* Problem description: For every record that follows, transcribe the text exactly and leave any image out.

[Records from a data source]
>>>
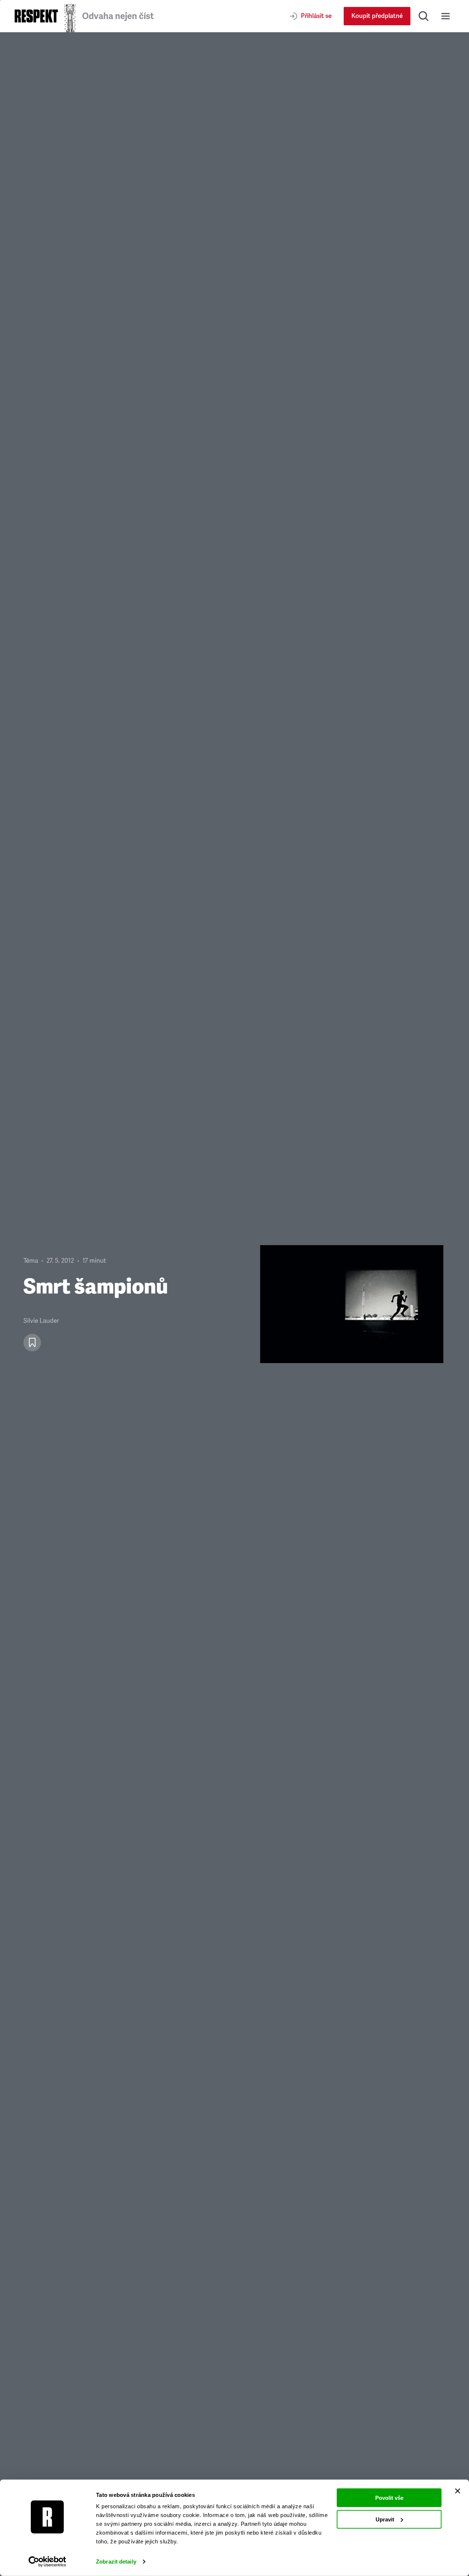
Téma (30, 1261)
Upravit (385, 2519)
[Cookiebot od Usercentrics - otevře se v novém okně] (47, 2561)
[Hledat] (423, 16)
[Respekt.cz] (36, 16)
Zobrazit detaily (116, 2561)
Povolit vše (389, 2498)
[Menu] (445, 16)
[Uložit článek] (32, 1342)
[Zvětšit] (351, 1304)
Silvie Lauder (41, 1321)
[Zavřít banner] (457, 2491)
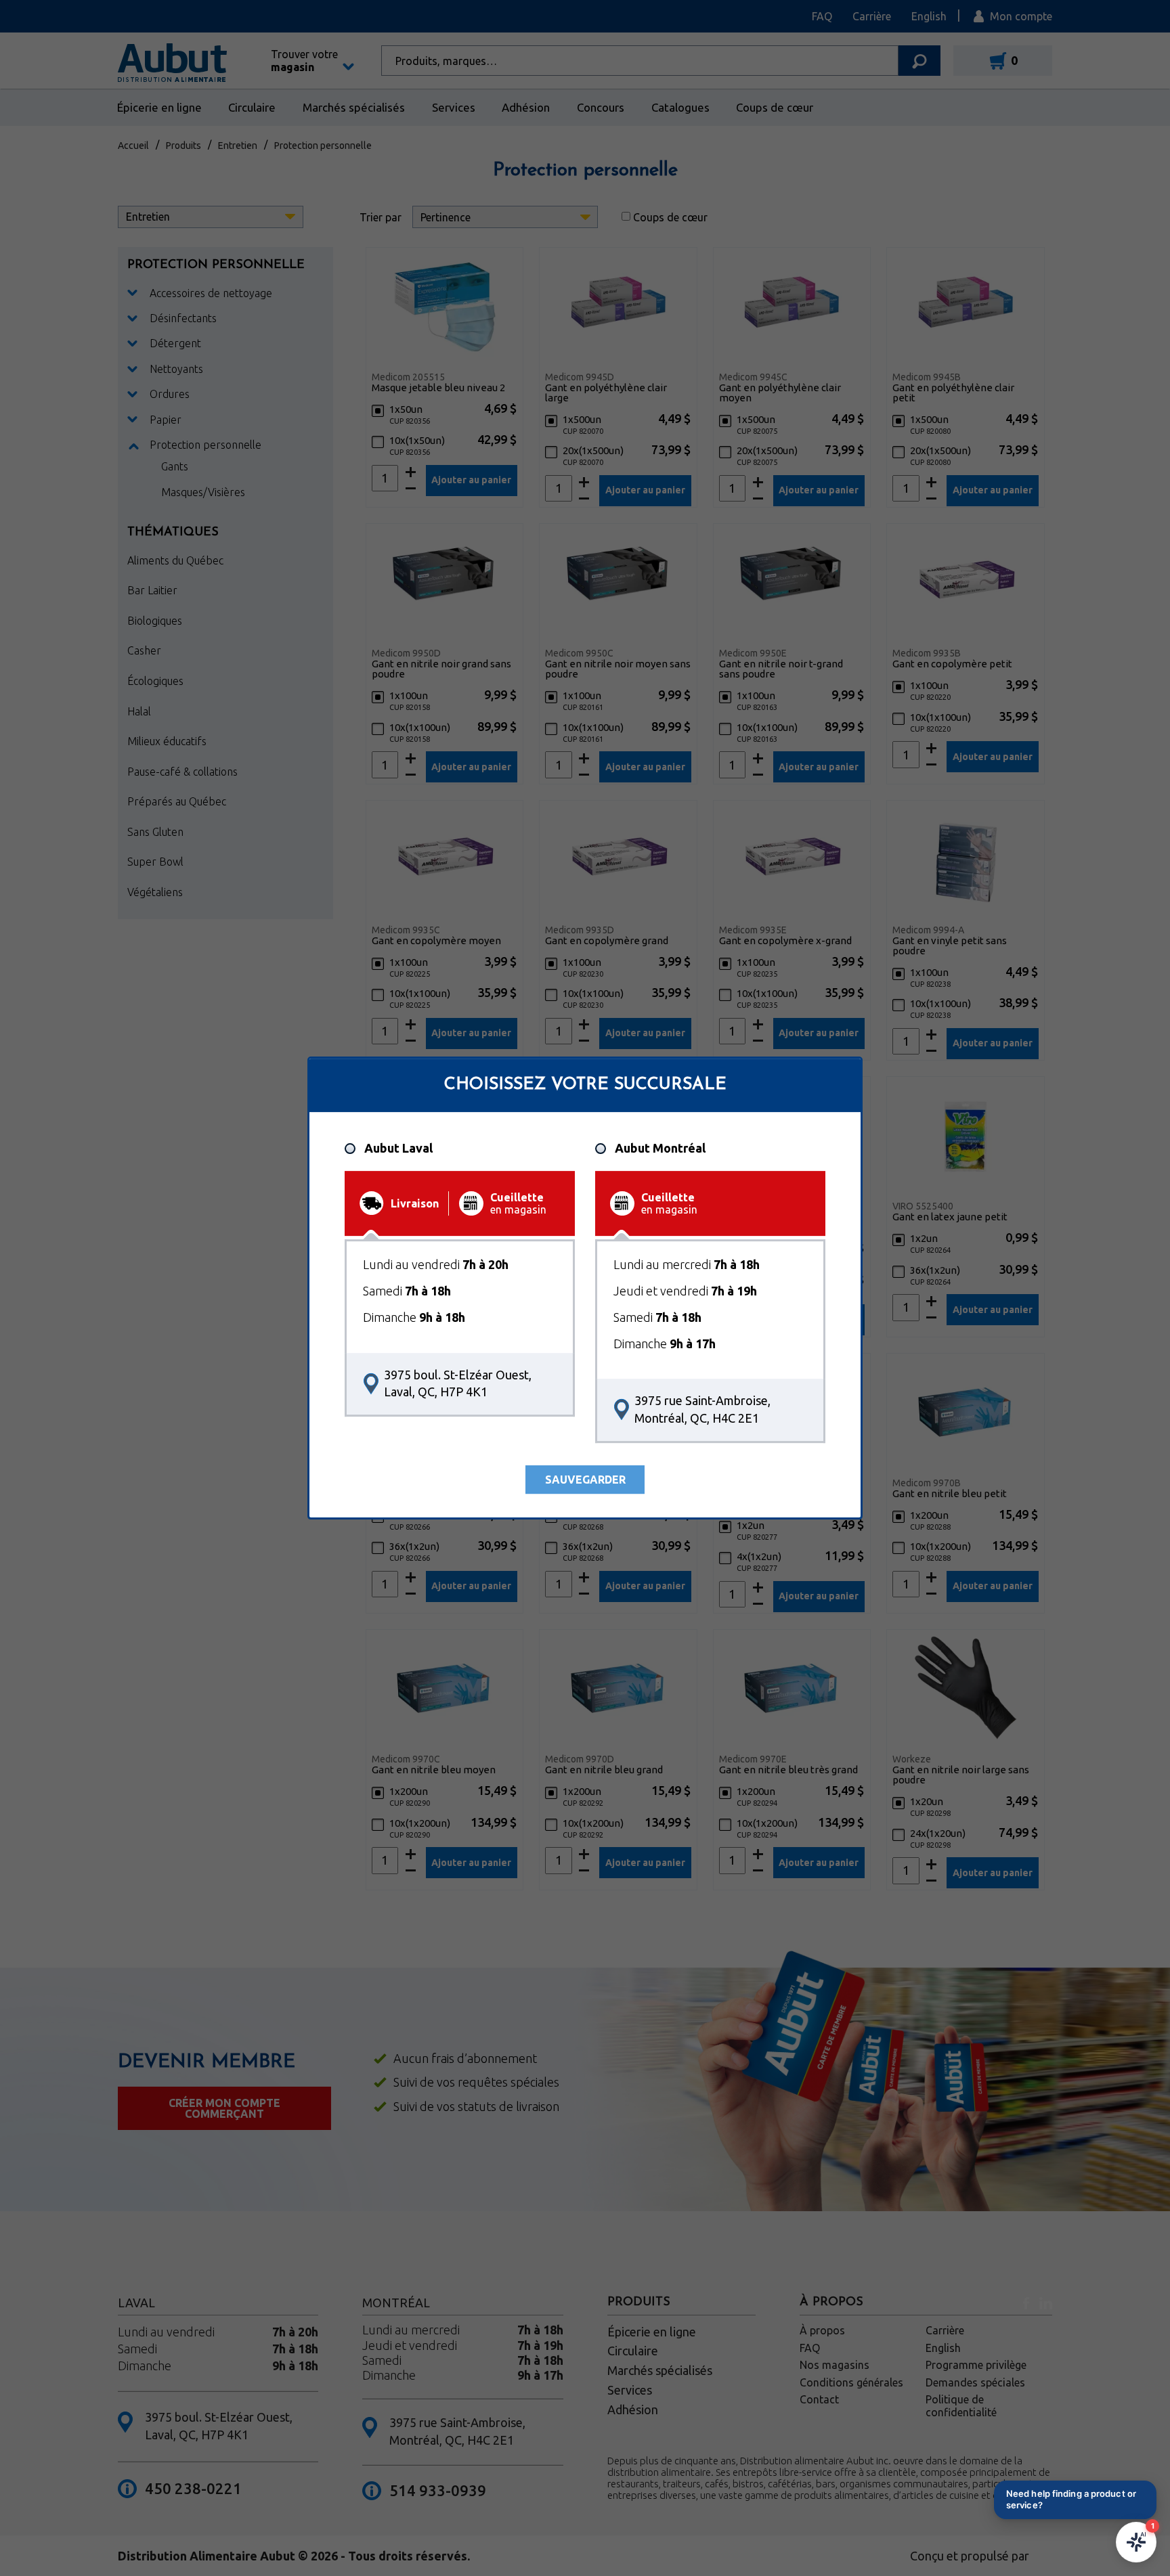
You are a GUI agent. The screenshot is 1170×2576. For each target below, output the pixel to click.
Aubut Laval (398, 1148)
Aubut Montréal (660, 1148)
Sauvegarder (585, 1479)
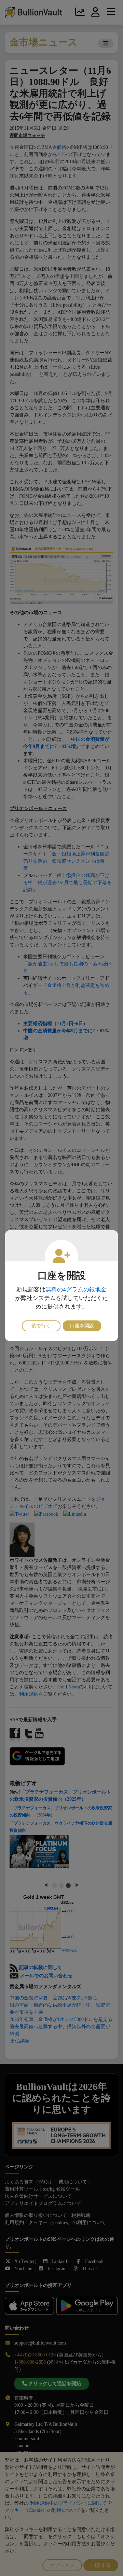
<<<
* Result below:
Téma (30, 1261)
Upravit (385, 2519)
[Cookiebot od Usercentrics - otevře se v novém okně] (47, 2561)
[Hledat] (423, 16)
[Respekt.cz] (36, 16)
Zobrazit detaily (116, 2561)
Povolit vše (389, 2498)
[Menu] (445, 16)
[Uložit článek] (32, 1342)
[Zvětšit] (351, 1304)
Silvie Lauder (41, 1321)
[Zavřít banner] (457, 2491)
You are a GUI agent. The screenshot is 1170×2576. For each target below, output the pixel to click.
Aubut Laval (398, 1148)
Aubut Montréal (660, 1148)
Sauvegarder (585, 1479)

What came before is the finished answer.